Reproduce the rows verbatim, starting at the line that contains "You are a GUI" and ending at the final row, with both ends included. Omit the pictures from your reproduction.

══ Source material ══

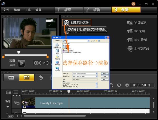The width and height of the screenshot is (158, 120).
Task: Open the 文件 menu
Action: (x=6, y=10)
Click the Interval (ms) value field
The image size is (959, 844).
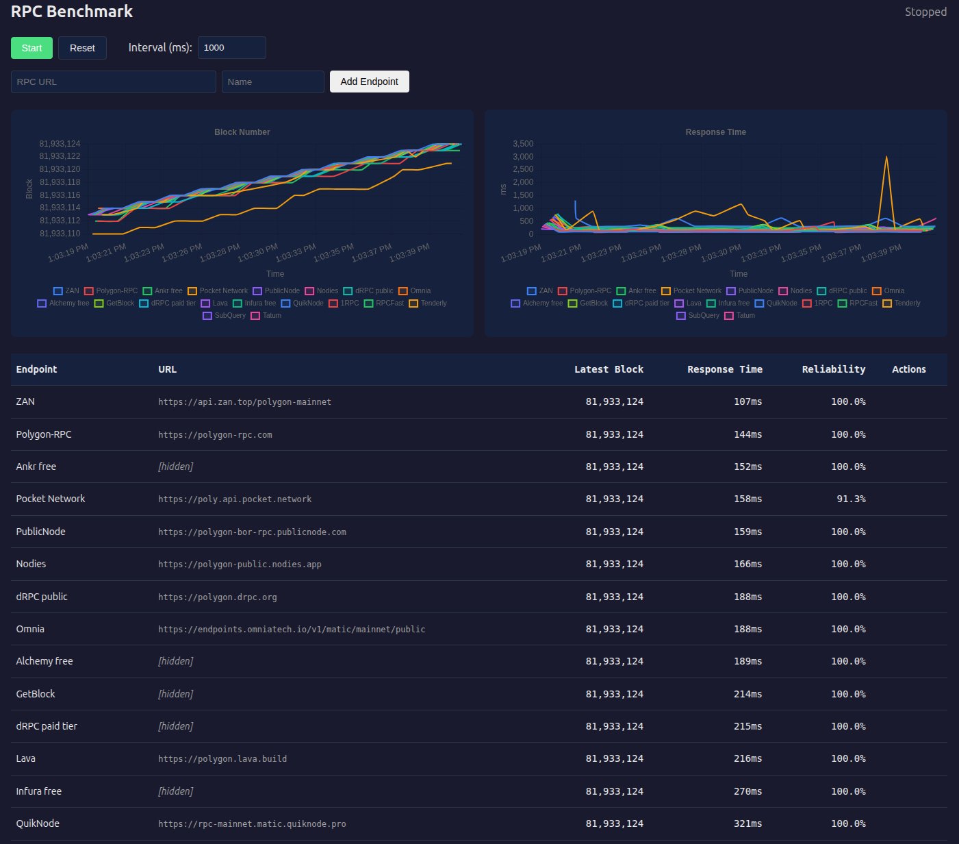point(231,48)
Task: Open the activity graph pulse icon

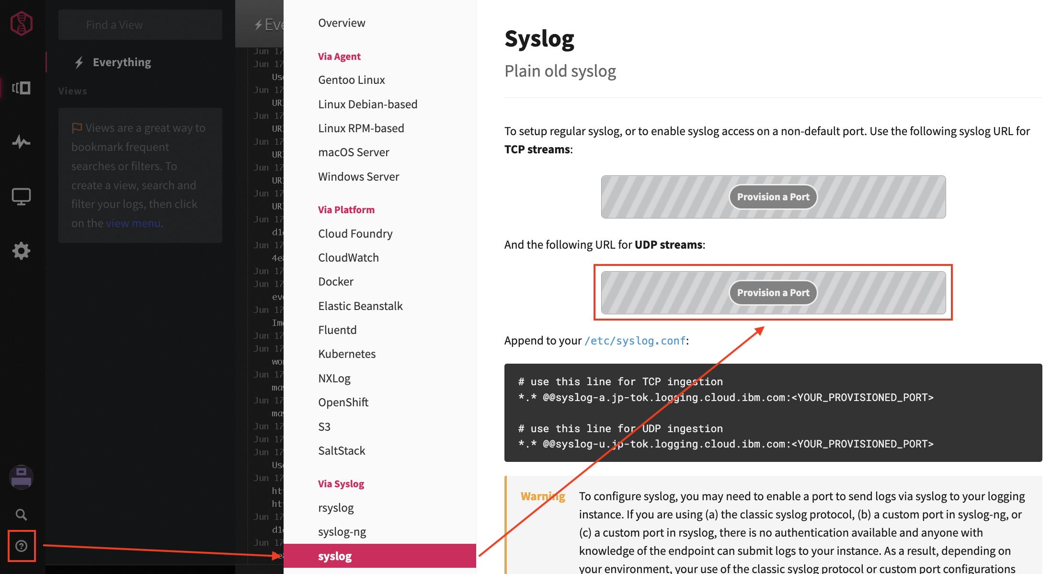Action: (22, 142)
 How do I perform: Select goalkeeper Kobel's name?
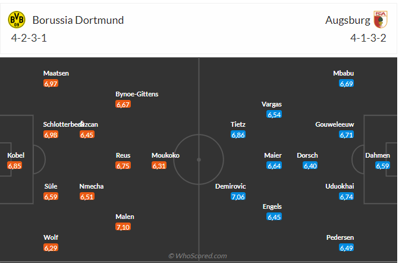coord(15,155)
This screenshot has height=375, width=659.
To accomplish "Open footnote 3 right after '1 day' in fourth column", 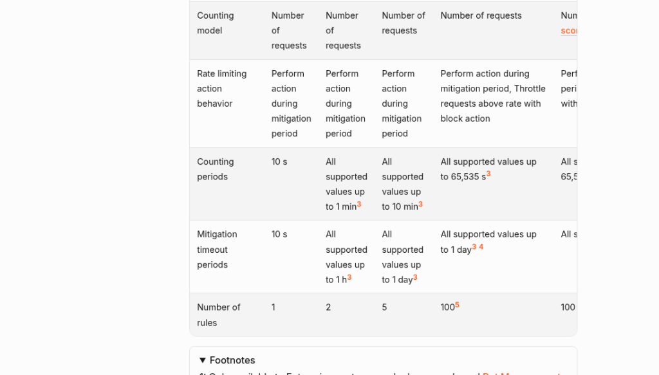I will click(474, 247).
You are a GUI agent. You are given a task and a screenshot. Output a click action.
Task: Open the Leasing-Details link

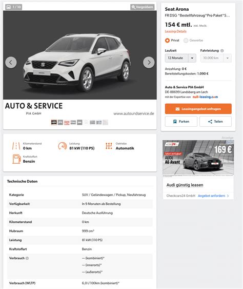(176, 31)
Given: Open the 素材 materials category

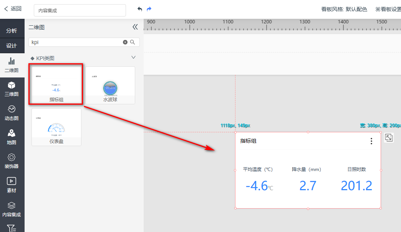Looking at the screenshot, I should pos(12,185).
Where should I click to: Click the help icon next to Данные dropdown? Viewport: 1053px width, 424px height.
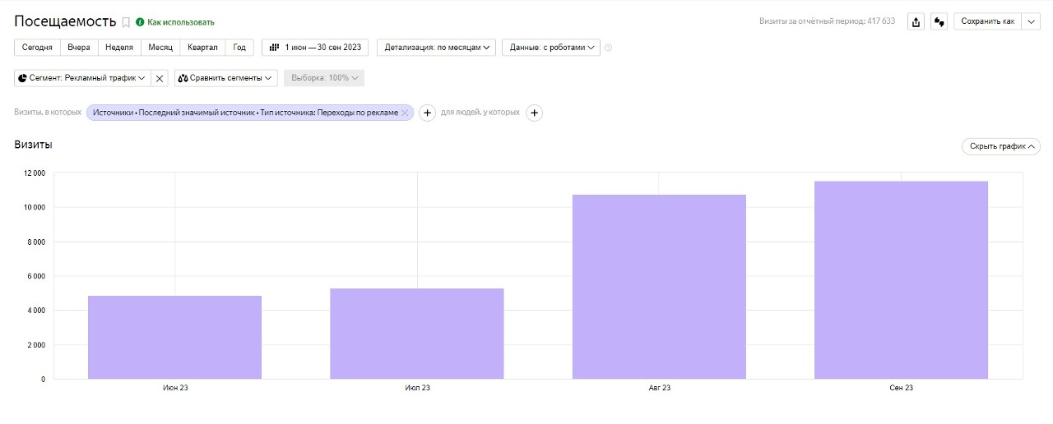point(609,48)
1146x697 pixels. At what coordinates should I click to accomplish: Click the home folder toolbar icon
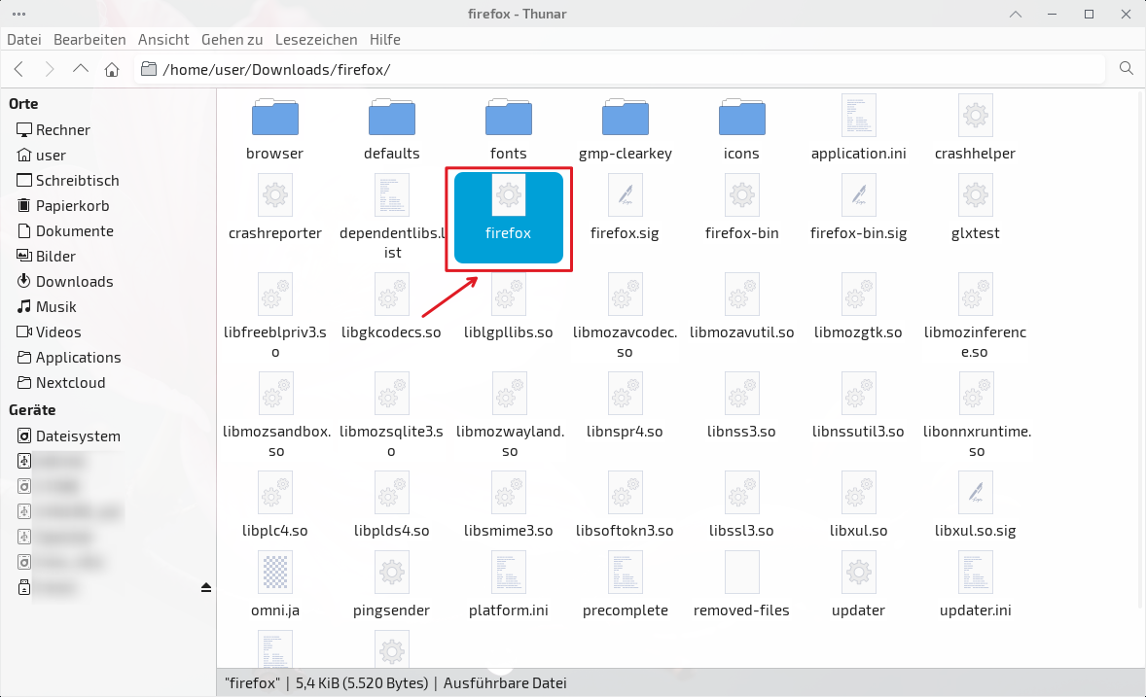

═══

== Written reply ==
You are a GUI agent. You are given a task and a screenshot. Output a click action.
Task: Open the Leasing-Details link

(176, 31)
Given: Open the 素材 materials category

Looking at the screenshot, I should pos(12,185).
Where should I click to: Click the help icon next to Данные dropdown? Viewport: 1053px width, 424px height.
point(609,48)
1146x697 pixels. At what coordinates should I click to accomplish: Click the home folder toolbar icon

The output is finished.